(694d) Tailoring Powder Properties of Drug Substance through Polymorphic Transformation

An active pharmaceutical ingredient (API) with a propensity for forming large crystals requires stringent particle size control. Jet-milling, an intuitive top-down approach, was attempted first to meet the particle size target. The micronization process resulted in material that achieved the particle size target but powder properties such as cohesiveness and powder flow can be further optimized. There is a development opportunity which includes enhancing powder properties to enable more robust product-collecting operations and formulation process scalability. In this work, a bottom-up approach using polymorphic transformations is used to achieve targeted particle size and powder properties.

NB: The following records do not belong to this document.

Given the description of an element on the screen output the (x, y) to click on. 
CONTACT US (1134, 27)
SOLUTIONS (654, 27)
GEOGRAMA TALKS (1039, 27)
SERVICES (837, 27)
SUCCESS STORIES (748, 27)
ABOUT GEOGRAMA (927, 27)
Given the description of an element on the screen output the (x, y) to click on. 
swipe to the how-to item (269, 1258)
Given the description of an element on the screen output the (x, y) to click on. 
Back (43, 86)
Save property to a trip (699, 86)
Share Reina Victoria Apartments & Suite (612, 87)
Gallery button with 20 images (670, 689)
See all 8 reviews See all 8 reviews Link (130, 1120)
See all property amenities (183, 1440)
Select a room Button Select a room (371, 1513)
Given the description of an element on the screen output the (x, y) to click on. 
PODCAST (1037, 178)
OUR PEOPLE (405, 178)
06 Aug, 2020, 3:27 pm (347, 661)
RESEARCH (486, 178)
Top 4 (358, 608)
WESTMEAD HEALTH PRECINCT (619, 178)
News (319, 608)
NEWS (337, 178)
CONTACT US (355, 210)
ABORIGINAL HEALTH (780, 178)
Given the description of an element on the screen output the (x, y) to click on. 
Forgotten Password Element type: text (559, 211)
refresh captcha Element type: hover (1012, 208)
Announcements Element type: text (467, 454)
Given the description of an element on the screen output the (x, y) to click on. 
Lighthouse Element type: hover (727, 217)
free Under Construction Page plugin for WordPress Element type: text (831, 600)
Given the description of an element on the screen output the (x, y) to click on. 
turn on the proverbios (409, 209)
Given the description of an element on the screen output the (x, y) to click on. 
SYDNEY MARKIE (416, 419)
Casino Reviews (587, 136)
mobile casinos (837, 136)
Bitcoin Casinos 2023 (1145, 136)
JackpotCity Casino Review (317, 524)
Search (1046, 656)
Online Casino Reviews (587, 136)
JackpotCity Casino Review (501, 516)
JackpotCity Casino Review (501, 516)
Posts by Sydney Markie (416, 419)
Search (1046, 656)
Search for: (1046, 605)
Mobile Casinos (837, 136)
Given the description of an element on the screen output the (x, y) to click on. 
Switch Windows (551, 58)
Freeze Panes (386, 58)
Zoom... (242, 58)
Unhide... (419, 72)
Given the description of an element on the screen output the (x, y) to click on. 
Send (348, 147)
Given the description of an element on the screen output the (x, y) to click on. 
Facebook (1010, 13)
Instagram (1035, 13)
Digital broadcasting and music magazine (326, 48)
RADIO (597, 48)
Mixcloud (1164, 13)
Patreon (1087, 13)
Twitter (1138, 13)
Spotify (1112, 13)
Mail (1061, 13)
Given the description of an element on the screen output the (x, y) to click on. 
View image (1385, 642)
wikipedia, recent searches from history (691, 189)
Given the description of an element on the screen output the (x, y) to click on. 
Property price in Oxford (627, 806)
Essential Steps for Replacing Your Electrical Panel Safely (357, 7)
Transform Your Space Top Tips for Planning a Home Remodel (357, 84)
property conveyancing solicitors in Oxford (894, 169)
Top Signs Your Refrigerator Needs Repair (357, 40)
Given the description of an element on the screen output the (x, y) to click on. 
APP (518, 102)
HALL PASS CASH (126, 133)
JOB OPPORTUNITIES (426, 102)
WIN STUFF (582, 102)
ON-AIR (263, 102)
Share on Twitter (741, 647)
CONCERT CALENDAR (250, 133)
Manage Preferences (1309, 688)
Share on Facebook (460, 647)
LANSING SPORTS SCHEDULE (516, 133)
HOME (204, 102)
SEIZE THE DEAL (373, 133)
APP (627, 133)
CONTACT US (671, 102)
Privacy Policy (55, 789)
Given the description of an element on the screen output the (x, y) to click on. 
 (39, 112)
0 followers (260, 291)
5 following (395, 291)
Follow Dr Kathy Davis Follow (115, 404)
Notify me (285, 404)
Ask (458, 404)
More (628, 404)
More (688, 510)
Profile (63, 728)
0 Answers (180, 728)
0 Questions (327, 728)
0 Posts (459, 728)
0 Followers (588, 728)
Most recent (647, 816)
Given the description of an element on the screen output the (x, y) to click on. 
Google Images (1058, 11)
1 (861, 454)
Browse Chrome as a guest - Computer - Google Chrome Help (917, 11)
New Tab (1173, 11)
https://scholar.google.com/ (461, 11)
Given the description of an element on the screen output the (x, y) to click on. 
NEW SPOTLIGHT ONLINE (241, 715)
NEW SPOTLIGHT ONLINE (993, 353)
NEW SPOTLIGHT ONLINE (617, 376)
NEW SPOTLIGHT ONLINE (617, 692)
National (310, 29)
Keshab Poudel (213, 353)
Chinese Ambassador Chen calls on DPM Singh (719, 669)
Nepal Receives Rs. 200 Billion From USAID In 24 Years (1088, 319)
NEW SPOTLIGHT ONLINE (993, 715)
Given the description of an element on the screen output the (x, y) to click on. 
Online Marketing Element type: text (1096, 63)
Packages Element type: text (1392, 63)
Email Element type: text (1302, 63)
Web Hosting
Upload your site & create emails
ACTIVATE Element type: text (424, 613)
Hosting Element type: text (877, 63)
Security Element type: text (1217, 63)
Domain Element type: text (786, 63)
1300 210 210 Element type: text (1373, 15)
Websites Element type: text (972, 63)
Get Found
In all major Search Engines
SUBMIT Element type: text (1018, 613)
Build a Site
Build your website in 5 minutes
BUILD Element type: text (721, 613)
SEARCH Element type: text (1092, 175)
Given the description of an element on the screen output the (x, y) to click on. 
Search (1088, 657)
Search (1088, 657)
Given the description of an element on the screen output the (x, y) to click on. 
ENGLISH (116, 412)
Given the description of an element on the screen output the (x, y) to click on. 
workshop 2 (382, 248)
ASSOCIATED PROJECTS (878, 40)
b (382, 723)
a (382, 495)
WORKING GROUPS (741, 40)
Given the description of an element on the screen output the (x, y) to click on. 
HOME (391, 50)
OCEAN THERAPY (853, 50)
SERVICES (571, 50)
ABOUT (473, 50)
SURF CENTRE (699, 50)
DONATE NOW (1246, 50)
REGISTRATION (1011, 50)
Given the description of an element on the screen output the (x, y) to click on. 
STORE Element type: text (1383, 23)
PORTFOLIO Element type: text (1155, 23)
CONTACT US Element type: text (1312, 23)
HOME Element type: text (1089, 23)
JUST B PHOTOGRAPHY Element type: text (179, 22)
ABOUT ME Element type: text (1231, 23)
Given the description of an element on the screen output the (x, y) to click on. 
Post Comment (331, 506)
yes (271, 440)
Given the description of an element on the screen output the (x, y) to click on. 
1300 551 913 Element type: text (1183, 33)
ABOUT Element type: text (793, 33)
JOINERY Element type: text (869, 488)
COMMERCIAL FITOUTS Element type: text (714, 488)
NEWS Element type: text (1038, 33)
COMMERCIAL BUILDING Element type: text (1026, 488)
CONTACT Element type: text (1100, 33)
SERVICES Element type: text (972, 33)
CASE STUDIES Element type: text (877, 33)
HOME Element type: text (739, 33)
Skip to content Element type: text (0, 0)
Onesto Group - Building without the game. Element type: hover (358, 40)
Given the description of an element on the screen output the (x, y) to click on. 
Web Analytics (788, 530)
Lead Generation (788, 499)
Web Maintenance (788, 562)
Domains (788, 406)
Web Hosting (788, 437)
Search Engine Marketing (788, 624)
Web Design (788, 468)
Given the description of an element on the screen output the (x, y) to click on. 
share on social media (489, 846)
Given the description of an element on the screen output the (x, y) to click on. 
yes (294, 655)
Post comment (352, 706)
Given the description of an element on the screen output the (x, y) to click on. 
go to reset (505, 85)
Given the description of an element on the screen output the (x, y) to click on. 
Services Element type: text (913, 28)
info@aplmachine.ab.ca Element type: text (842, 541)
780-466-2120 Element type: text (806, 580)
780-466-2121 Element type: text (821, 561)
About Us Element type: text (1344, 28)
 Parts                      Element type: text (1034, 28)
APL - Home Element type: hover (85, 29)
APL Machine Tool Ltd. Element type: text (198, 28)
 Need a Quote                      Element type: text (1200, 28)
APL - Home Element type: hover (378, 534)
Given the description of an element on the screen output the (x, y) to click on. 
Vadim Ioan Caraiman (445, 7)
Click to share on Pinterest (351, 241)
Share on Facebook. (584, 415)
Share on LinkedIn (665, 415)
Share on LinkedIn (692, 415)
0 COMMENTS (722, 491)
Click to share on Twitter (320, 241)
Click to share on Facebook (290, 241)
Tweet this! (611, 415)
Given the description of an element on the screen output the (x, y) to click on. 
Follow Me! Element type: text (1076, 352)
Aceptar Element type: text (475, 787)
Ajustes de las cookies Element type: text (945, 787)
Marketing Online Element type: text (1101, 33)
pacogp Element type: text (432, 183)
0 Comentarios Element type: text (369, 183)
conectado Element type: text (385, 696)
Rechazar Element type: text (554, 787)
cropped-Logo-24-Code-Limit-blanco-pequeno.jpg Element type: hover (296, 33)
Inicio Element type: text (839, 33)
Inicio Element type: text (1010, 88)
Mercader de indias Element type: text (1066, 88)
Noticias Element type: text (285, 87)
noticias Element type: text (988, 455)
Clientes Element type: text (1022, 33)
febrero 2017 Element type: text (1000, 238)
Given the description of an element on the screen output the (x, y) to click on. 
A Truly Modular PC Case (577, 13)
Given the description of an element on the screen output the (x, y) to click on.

The API has a diverse form landscape of >10 polymorphs and several salts. Form III is the most thermodynamically stable form, and the target form for our process. Two routes were developed to reach Form III with tailored particle properties – one through intermediate Form I and the other through intermediate Form IX. Although Form I and Form IX are metastable polymorphs, they can be reproducibly made through breaking the sodium salt of the API. The final conversions to Form III were effective in producing particles within the size control limit. When high-shear wet milling (HSWM) was integrated into the process, it further enhanced the kinetics of the process. The benefits of this approach include inherently small and uniform crystals, well-defined shape, good flowability and minimal cohesiveness. The investigation demonstrated a bottom-up process strategy used to achieve the desired physical characteristics beyond particle size target. We believe the use of polymorphic transformation to achieve desired properties has broader applications to other pharmaceutical compounds with powder property challenges. The options created by polymorph transformation represent alternative opportunities to ensure formulation robustness and product performance.